Kilicdaroglu trat in der Nacht gemeinsam mit den Parteichefs seines Sechser-Wahlbündnisses vor die Presse. "Erdogan hat trotz seiner Diffamierungen und Beleidigungen nicht das Ergebnis erreicht, das er sich erwartet hatte", sagte er. Die Opposition werde gewinnen und dem Land Demokratie bringen.

Wahl in der Türkei gilt als richtungsweisend

Die Wahl in der Türkei gilt als richtungsweisend und wegen der zu erwartenden innen- und außenpolitischen Auswirkungen als eine der weltweit wichtigsten in diesem Jahr.

Opposition und Regierung stritten über die von der Staatsagentur veröffentlichten Ergebnisse. Die Opposition warf Erdogans islamisch-konservativer Regierungspartei "taktische Manöver" bei der Stimmauszählung vor. Ihren Angaben zufolge liege Kilicdaroglu knapp vorne, erklärten die Bürgermeister von Istanbul und Ankara bei einer gemeinsamen Pressekonferenz in der Hauptstadt. Die islamisch-konservative AKP Erdogans lege bewusst Einspruch gegen die Ergebnisse in Hochburgen der Opposition ein. Dadurch werde die Auszählung langsamer gemacht, und das Ergebnis falle zunächst zugunsten der Regierung aus. Der Chef der Wahlbehörde Ahmet Yener sagte, es gebe keine Probleme bei der Wahlbehörde.

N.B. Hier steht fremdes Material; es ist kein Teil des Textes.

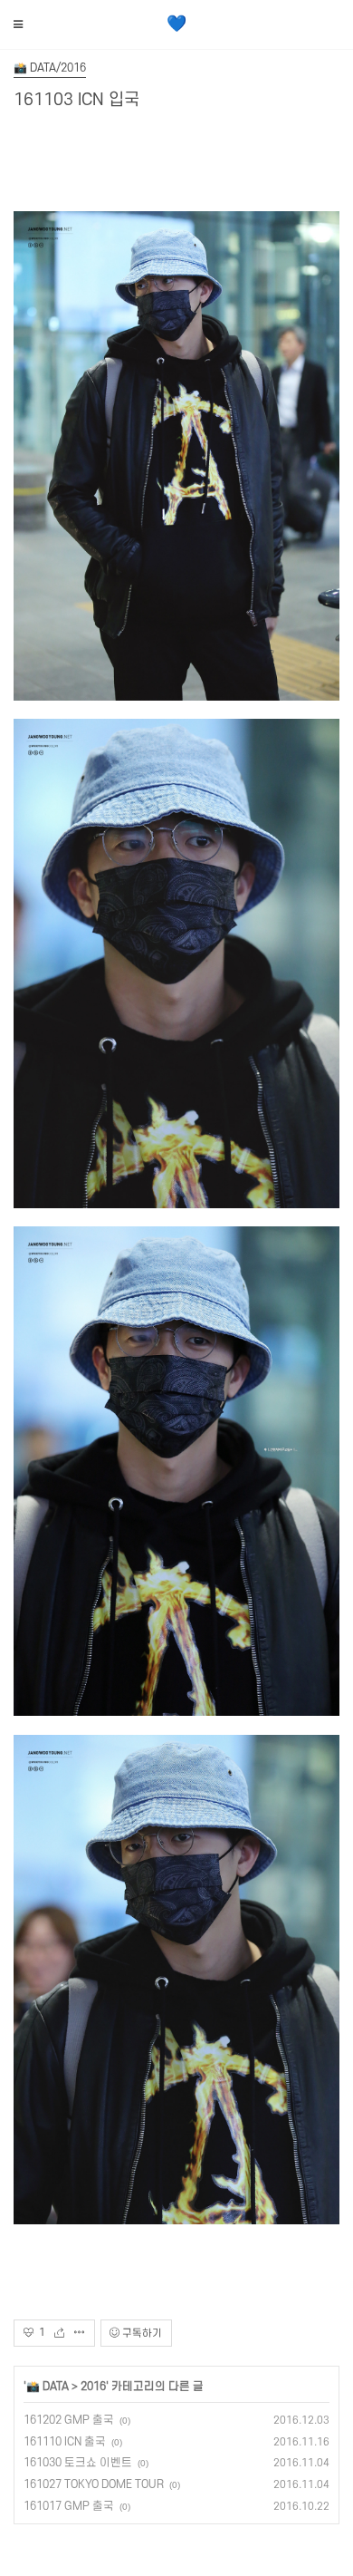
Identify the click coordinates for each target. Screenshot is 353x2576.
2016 (93, 2386)
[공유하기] (64, 2333)
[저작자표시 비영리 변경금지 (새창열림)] (196, 2334)
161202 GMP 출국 (69, 2420)
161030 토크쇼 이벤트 (78, 2462)
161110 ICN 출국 (65, 2442)
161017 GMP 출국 (69, 2506)
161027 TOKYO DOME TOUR (94, 2484)
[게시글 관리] (79, 2333)
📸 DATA (47, 2386)
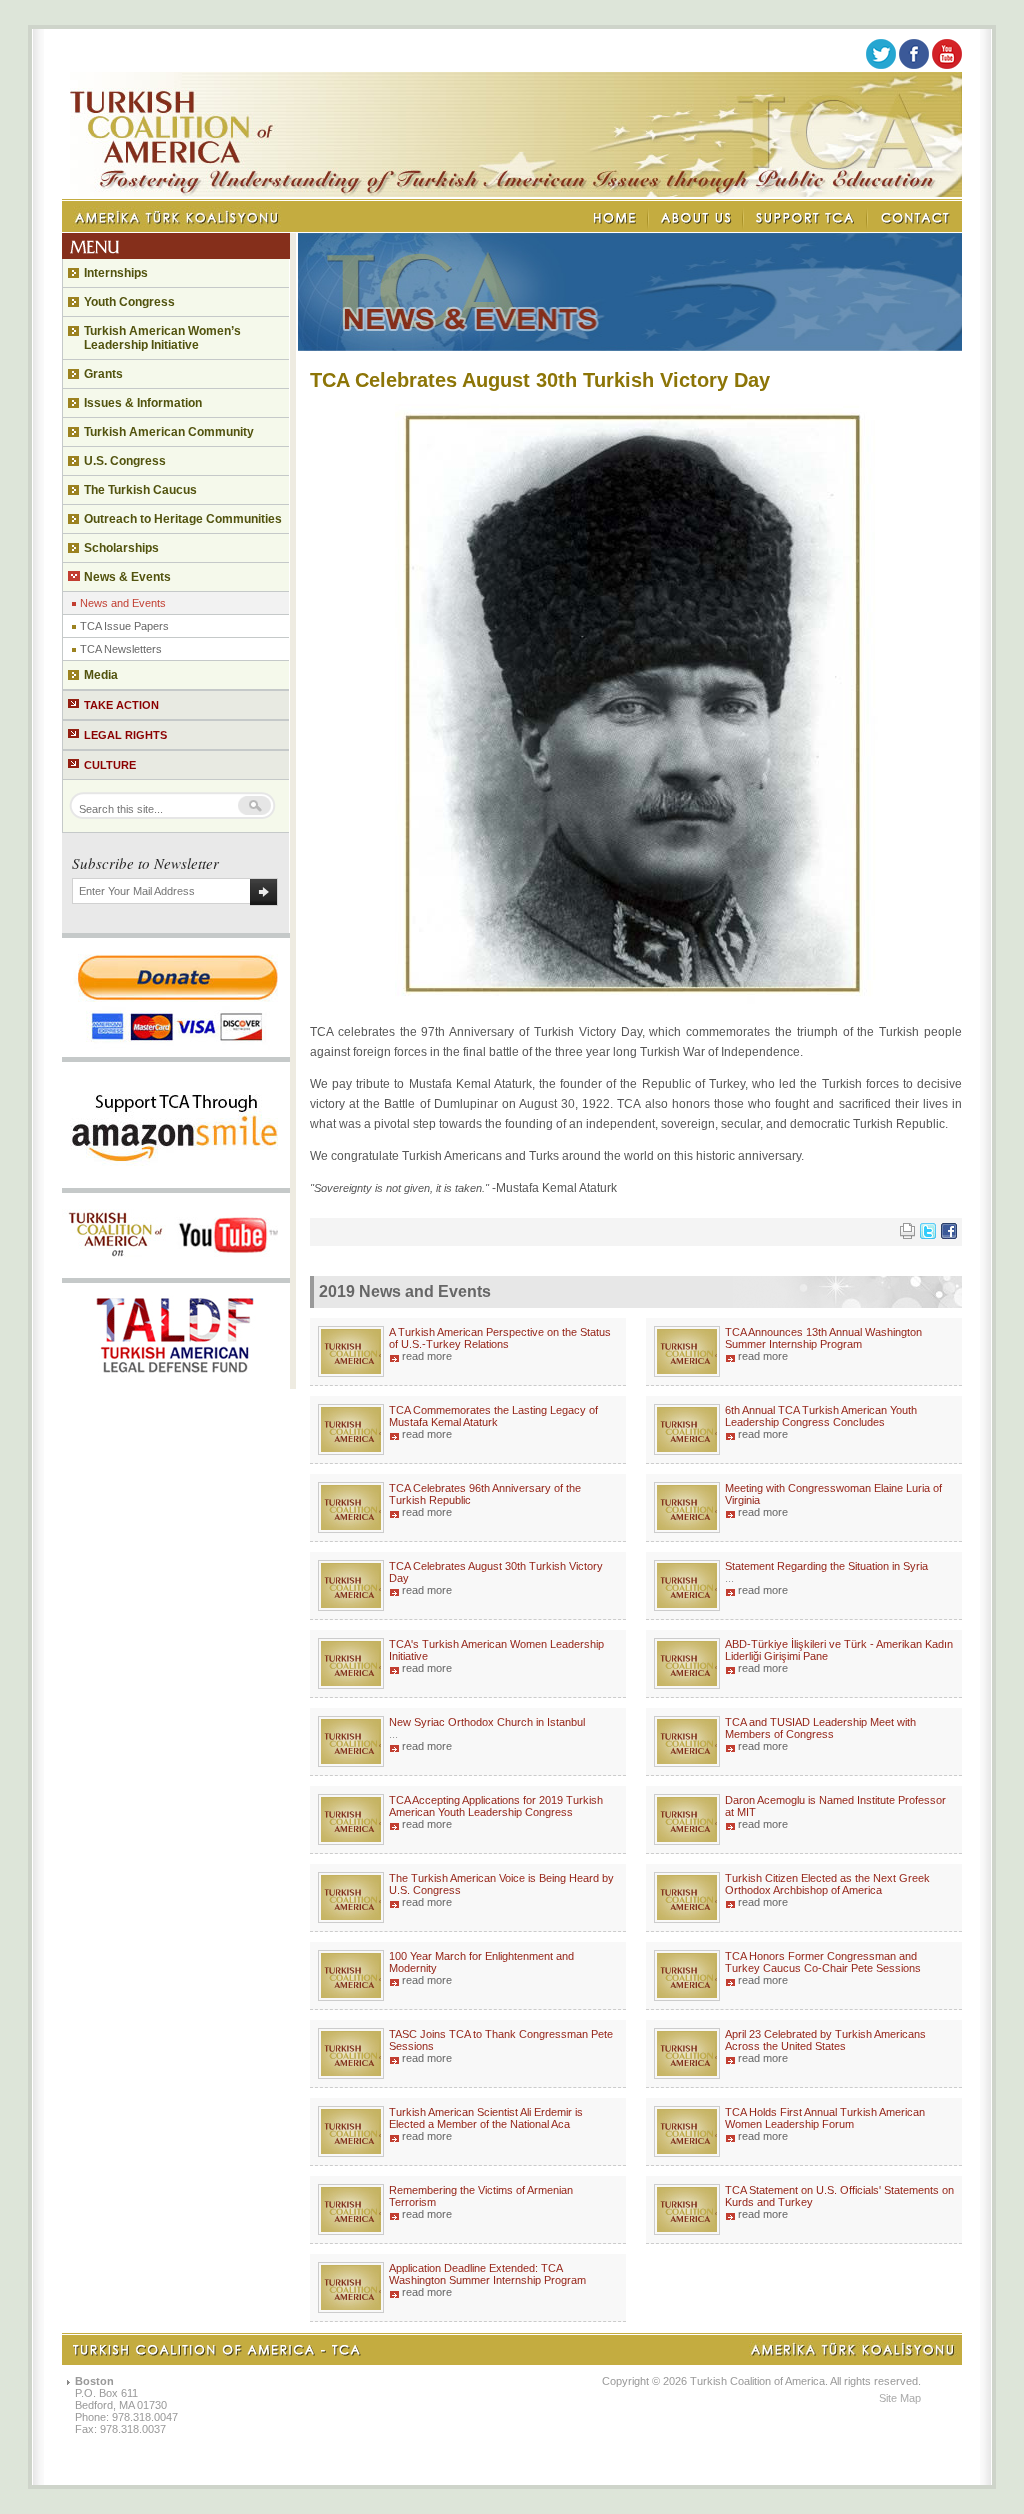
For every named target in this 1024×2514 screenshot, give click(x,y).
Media (101, 675)
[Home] (616, 218)
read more (427, 1356)
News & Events (127, 577)
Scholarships (121, 548)
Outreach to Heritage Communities (183, 519)
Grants (103, 374)
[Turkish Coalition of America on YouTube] (947, 65)
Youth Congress (129, 302)
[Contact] (915, 218)
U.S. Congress (125, 461)
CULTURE (110, 765)
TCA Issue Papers (124, 626)
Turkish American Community (169, 432)
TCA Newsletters (121, 649)
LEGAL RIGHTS (125, 735)
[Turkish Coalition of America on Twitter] (881, 65)
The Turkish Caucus (140, 490)
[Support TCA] (806, 218)
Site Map (900, 2398)
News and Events (123, 603)
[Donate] (176, 1051)
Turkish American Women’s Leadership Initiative (162, 338)
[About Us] (696, 218)
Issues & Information (143, 403)
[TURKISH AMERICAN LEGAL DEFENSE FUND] (176, 1383)
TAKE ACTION (121, 705)
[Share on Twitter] (928, 1235)
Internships (116, 273)
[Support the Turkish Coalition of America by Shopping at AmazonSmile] (176, 1182)
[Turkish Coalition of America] (512, 193)
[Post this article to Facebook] (949, 1235)
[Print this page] (907, 1235)
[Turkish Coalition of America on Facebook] (914, 65)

Der türkische Präsident Recep Tayyip Erdogan bezeichnete die Äußerungen der Opposition während der laufenden Auszählung auf Twitter als "Raub des nationalen Willens". AKP-Sprecher Ömer Celik wiederum warf der Opposition eine "diktatorische Haltung" während der Stimmauszählung vor, weil sie Ergebnisse frühzeitig bekannt gebe.

Orkun: Es gibt auch Einspruch gegen Daten

Ertim Orkun, Chef der unabhängigen Wahlbeobachter-Organisation "Oy ve Ötesi" ("Abstimmung und darüber hinaus") sagte, es gebe noch Wahlurnen, die ausgezählt würden. Dort gebe es noch kein Abschlussprotokoll. Es gebe auch Einspruch gegen Daten, die schon bei der Wahlbehörde YSK eingegangen seien. "Das verlangsamt naturgemäß die Dateneingabe.

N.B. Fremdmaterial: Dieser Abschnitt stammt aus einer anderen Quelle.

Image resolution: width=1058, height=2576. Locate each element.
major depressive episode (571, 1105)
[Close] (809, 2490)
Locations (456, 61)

Auch im Parlament deutete sich ein knappes Rennen an. Nach Öffnung von 82,7 Prozent der Wahlboxen hat die Erdogan-Allianz nach Angaben von Anadolu eine knappe Mehrheit von 50,5 Prozent der Stimmen. Das Bündnis um Kilicdaroglu käme demnach nur auf 34,5 Prozent der Stimmen. Selbst mit der Unterstützung der Allianz um die prokurdische HDP (9,5 Prozent) kämen sie nicht auf eine absolute Mehrheit.

Seit der Einführung eines Präsidialsystems vor fünf Jahren hat der 69 Jahre alte Erdogan so viel Macht wie noch nie und kann weitgehend am Parlament vorbei regieren. Kritiker befürchten, dass das Land mit rund 85 Millionen Einwohnern vollends in die Autokratie abgleiten könnte, sollte er erneut gewinnen. Auch international wird die Abstimmung in dem NATO-Land aufmerksam beobachtet.

Oppositionspolitiker meldeten kleinere Zwischenfälle

Die Wahl lief nach einer ersten Einschätzung der zuständigen Behörde ohne Probleme ab. Oppositionspolitiker meldeten kleinere Zwischenfälle aus verschiedene Provinzen.

Der Wahlkampf war angespannt und galt als unfair, vor allem wegen der medialen Übermacht der Regierung. Bestimmendes Thema war die schlechte wirtschaftliche Lage mit einer massiven Inflation. Erdogan versprach unter anderem eine Anhebung von Beamtengehältern und weitere Investitionen in die Rüstungsindustrie. Er führte eine aggressive Kampagne und beschimpfte die Opposition als "Terroristen". Ein beliebter Oppositionspolitiker war nur eine Woche vor der Wahl mit Steinen beworfen worden. Kilicdaroglu trug am Freitag bei einem Auftritt in der Erdogan-Hochburg Samsun eine kugelsichere Weste.

Kilicdaroglu gilt als besonnener Politiker

Kilicdaroglu gilt als besonnener Politiker. Er stammt aus der osttürkischen Provinz Tunceli und gehört der religiösen Minderheit der Aleviten an. Der Oppositionsführer will die Unabhängigkeit von Institutionen wie der Zentralbank wiederherstellen und die hohe Inflation in den Griff bekommen. Er steht für eine Wiederannäherung an Deutschland und die EU, aber auch für eine schärfere Migrationspolitik.

US-Präsident Joe Biden hat sich auf die Frage eines Journalisten zu den Wahlen in der Türkei scherzhaft geäußert. "Ich hoffe einfach, dass wer immer gewinnt, gewinnt", sagte Biden mit einem Lachen am Sonntagabend (Ortszeit) während eines kurzen Halts bei einer Fahrradtour im US-Bundesstaat Delaware. Die Welt habe im Moment genug Probleme.